A Verse in the Lonesome October: October 24th

Summarizing each day of A Night in the Lonesome October, in verse!

When Things Attack! They
got loose. Unsurprisingly. 
Manumission spell.

Tuesday, October 23, 2018

A Verse in the Lonesome October: October 23rd

Summarizing each day of A Night in the Lonesome October, in verse!

 Black tornado.  Dzzp!    
“I’ve come for my dog." Starlight.
Jack knows how to cut.

Monday, October 22, 2018

A Verse in the Lonesome October: October 22nd

Summarizing each day of A Night in the Lonesome October, in verse!

This fucking chapter.
Ugh. The Dream-Quest of Unknown
pain in my Kad-ass.

A Verse in the Lonesome October: October 21st

Summarizing each day of A Night in the Lonesome October, in verse!


Drunk Russians often
become philosophers. Holmes
cuts loose at the camp.

A Verse in the Lonesome October: October 20th

Summarizing each day of A Night in the Lonesome October, in verse!

Nightwind talks and the
Body Parts Man makes friends with
Gray. Pret-ty kit-ty.

A Verse in the Lonesome October: October 19th

Summarizing each day of A Night in the Lonesome October, in verse!

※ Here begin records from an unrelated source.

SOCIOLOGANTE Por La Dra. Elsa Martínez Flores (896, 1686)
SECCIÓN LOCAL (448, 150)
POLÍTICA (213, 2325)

Headscarves. Crisp morning.
Graymalk informs Snuff that the
Vicar done the deed.

Thursday, October 18, 2018

A Verse in the Lonesome October: October 18th

Summarizing each day of A Night in the Lonesome October, in verse!

Black Mass at the church
of Nyarlathotep. Help
from a friendly wolf.

Wednesday, October 17, 2018

A Verse in the Lonesome October: October 17th

Summarizing each day of A Night in the Lonesome October, in verse!

New Moon. The ghouls all
came from their humble abodes.
Twas a Graveyard Smash.

Tuesday, October 16, 2018

A Verse in the Lonesome October: October 16th

Summarizing each day of A Night in the Lonesome October, in verse!

Questioning players.
Investigating the crime.
Moon dies tomorrow.

A Verse in the Lonesome October: October 15th

Summarizing each day of A Night in the Lonesome October, in verse!

Continuing gray and
drizzling. Help from Larry. 
Disguised detective.

Sunday, October 14, 2018

A Verse in the Lonesome October: October 14th

Summarizing each day of A Night in the Lonesome October, in verse!

A dead man in the 
field. Better start dragging
his body, old boy.

Saturday, October 13, 2018

A Verse in the Lonesome October: October 13th

Summarizing each day of A Night in the Lonesome October, in verse!

The Vicar attacks!
Jack offers a peach to the 
Living Blasphemy.

Friday, October 12, 2018

A Verse in the Lonesome October: October 12th

Summarizing each day of A Night in the Lonesome October, in verse!

Lazy Day. Snuff does
his duties. Jack smokes his pipe
and drinks his sherry.

A Verse in the Lonesome October: October 11th

Summarizing each day of A Night in the Lonesome October, in verse!

The keen eyes of the
Great Detective miss nothing.
Holmes makes friends with Snuff.

Thursday, October 11, 2018

A Verse in the Lonesome October: October 10th

Summarizing each day of A Night in the Lonesome October, in verse!

Another attempted
jailbreak. These Things are just a
huge pain in the ass.

Tuesday, October 9, 2018

A Verse in the Lonesome October: October 9th

Summarizing each day of A Night in the Lonesome October, in verse!

The Great Detective
and Jack converse in the fog.
That’s England for you.

Monday, October 8, 2018

A Verse in the Lonesome October: October 8th

Summarizing each day of A Night in the Lonesome October, in verse!

Meet Larry Talbot.
His own best friend. Thing escapes.
Werewolf Bar Mitzvah!

Sunday, October 7, 2018

A Verse in the Lonesome October: October 7th

Summarizing each day of A Night in the Lonesome October, in verse!

A cat, a rat, and
faithful hound Snuff. Nothing much
else astir. Peaceful.

Saturday, October 6, 2018

A Verse in the Lonesome October: October 6th

Summarizing each day of A Night in the Lonesome October, in verse!

The mirror crack’d from 
side to side.  Jailbreak! Snuff saves
the day. Good Boy, Snuff! 

With apologies to Alfred, Lord Tennyson.

Friday, October 5, 2018

A Verse in the Lonesome October: October 5th

Summarizing each day of A Night in the Lonesome October, in verse!


The Good Doctor's house 
is not far, as the owl flies.
Good work, wise Nightwind.


Thursday, October 4, 2018

Wednesday, October 3, 2018

A Verse in the Lonesome October: October 3rd

Summarizing each day of A Night in the Lonesome October, in verse!

A cat, a bat, and
faithful hound Snuff. Nothing much
else astir. Peaceful.


This is a riff on a passage from The Hand of Oberon

 "Good evening. Lord Corwin," said the lean, cadaverous figure who rested against a storage rack, smoking his pipe, grinning around it.
    "Good evening, Roger. How are things in the nether world?"
    "A rat, a bat, a spider. Nothing much else astir. Peaceful." 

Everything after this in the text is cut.